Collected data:
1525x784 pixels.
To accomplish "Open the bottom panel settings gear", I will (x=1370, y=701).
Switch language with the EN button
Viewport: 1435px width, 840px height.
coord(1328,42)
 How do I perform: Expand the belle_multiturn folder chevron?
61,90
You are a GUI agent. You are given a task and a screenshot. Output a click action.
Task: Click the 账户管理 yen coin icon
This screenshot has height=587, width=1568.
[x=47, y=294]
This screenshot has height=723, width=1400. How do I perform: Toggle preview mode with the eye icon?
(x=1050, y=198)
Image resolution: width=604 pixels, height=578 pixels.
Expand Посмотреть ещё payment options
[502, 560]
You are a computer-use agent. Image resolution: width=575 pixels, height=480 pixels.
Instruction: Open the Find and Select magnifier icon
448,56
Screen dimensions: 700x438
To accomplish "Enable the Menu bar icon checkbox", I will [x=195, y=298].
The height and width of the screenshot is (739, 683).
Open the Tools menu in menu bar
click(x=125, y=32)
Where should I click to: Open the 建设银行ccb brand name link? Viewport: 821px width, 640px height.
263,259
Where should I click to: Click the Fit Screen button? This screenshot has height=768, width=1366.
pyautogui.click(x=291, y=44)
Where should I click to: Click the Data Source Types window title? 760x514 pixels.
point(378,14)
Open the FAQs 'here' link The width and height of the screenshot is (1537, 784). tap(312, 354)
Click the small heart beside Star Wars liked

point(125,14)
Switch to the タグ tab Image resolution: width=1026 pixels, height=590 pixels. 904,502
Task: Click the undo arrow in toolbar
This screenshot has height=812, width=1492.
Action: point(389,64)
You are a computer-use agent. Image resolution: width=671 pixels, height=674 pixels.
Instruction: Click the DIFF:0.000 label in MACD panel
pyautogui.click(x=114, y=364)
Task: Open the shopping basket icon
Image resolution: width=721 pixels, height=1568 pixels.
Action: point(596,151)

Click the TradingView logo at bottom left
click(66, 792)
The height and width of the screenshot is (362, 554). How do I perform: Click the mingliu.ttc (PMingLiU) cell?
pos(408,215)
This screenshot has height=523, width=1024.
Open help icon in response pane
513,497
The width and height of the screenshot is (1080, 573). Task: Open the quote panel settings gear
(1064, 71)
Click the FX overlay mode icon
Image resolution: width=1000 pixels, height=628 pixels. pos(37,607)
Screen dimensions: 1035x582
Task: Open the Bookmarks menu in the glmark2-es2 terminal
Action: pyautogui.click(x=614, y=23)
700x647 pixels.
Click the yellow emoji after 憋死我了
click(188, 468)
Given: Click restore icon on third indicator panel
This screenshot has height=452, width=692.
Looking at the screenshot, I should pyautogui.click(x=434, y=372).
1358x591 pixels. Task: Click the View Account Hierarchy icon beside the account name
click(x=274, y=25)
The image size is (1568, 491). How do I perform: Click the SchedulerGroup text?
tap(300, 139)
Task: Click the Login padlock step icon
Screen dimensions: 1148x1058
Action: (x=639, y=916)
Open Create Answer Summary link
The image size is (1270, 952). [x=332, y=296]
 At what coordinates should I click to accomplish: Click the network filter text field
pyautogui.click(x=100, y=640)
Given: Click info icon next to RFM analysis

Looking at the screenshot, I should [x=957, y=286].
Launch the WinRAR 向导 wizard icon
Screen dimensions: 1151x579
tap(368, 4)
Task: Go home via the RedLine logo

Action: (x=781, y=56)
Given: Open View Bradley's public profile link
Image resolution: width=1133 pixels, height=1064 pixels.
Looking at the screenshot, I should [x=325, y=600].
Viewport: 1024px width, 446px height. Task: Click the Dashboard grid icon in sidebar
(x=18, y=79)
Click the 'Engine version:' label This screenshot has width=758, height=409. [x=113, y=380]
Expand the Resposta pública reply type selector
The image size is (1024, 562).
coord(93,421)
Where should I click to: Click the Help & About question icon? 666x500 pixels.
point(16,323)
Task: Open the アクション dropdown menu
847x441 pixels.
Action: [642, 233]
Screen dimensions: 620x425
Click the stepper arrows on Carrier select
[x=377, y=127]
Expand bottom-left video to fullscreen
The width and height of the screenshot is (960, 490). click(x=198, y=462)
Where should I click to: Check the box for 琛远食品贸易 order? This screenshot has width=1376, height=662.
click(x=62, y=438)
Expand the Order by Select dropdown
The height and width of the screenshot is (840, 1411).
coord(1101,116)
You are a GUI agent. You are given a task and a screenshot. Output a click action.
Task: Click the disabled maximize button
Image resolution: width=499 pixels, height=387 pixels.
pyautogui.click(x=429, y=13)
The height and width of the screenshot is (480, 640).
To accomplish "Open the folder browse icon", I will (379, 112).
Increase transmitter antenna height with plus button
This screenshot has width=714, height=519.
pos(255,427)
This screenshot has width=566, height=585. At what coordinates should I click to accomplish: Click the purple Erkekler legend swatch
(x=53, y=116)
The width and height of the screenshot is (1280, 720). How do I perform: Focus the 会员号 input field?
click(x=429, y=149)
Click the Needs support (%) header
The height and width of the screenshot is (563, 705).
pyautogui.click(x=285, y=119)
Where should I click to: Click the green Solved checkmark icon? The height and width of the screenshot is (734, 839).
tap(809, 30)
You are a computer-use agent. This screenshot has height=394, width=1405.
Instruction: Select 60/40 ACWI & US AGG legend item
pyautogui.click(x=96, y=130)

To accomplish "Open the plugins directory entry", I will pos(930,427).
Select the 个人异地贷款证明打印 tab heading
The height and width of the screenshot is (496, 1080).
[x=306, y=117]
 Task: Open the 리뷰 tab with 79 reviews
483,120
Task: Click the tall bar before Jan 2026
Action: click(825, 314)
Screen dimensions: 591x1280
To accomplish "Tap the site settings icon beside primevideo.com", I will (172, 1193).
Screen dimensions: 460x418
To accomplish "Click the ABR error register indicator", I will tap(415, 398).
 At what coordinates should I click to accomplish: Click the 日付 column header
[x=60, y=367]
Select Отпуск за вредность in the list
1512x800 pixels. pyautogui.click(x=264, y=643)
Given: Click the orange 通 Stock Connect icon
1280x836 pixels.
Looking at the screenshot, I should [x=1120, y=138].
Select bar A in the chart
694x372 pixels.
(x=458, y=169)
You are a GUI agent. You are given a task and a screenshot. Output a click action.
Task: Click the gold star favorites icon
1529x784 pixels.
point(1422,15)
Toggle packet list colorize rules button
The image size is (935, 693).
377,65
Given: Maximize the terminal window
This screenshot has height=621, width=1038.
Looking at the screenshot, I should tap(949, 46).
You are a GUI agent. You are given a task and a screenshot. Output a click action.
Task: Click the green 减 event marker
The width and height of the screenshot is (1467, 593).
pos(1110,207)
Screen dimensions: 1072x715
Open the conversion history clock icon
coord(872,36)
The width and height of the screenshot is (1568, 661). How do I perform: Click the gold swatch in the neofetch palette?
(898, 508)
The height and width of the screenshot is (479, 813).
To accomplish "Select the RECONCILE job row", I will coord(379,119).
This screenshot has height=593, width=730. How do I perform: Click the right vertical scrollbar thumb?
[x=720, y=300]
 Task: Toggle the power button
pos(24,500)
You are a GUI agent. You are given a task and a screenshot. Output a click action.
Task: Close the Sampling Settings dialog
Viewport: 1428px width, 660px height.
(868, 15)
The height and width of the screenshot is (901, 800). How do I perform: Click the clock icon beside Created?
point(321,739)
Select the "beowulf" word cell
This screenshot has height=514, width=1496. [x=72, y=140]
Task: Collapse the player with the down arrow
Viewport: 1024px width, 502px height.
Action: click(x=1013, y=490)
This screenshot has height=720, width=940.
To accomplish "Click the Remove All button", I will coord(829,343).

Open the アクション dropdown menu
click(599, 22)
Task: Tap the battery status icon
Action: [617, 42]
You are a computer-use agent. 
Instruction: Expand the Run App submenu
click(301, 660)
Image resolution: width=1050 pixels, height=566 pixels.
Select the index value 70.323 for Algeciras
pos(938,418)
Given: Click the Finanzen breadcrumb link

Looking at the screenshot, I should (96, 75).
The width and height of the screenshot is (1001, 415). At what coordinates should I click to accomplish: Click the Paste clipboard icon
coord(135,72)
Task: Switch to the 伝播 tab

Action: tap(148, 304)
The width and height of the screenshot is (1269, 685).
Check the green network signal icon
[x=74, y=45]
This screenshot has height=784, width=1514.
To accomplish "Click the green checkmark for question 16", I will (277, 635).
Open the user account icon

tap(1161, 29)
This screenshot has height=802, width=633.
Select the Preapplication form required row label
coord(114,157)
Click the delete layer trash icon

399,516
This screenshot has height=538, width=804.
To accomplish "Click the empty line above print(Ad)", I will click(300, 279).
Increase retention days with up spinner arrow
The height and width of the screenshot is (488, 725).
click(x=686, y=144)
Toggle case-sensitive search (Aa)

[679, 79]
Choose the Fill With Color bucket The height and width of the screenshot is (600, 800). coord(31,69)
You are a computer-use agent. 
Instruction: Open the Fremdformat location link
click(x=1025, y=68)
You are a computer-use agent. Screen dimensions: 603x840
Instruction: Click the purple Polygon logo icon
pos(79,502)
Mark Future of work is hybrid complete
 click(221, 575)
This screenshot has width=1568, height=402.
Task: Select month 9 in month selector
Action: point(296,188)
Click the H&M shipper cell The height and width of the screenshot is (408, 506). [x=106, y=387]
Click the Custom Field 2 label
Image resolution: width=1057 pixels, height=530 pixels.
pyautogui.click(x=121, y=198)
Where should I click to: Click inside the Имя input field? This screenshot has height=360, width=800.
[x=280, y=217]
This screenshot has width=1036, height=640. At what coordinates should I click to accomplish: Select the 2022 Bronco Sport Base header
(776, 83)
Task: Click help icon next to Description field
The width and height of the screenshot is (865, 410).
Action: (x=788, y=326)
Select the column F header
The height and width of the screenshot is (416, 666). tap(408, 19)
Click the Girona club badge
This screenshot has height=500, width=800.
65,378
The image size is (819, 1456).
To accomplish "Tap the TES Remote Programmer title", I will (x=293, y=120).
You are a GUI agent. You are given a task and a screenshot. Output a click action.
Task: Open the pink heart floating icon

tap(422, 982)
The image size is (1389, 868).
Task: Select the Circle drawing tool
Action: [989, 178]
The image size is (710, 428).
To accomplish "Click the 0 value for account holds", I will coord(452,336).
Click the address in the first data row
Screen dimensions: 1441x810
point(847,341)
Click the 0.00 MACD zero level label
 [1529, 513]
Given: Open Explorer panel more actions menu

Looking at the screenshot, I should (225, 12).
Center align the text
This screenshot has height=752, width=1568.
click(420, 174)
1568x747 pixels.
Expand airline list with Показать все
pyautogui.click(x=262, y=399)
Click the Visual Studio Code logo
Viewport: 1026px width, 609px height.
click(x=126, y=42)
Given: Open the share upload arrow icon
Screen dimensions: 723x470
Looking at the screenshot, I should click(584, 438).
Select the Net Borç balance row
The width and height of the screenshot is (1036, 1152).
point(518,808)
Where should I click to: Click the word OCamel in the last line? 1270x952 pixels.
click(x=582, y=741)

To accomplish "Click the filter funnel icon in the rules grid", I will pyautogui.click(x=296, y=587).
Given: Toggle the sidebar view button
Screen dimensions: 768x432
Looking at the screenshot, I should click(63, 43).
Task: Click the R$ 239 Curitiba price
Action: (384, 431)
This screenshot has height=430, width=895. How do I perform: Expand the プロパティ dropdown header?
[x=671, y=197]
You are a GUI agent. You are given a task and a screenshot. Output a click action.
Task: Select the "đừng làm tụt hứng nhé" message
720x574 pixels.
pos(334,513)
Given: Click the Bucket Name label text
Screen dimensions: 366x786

# What you should do:
Out of the entries, pull every line that mentions "indicator".

# Written answer:
Given: Click restore icon on third indicator panel
To accomplish "Click the ABR error register indicator", I will tap(415, 398).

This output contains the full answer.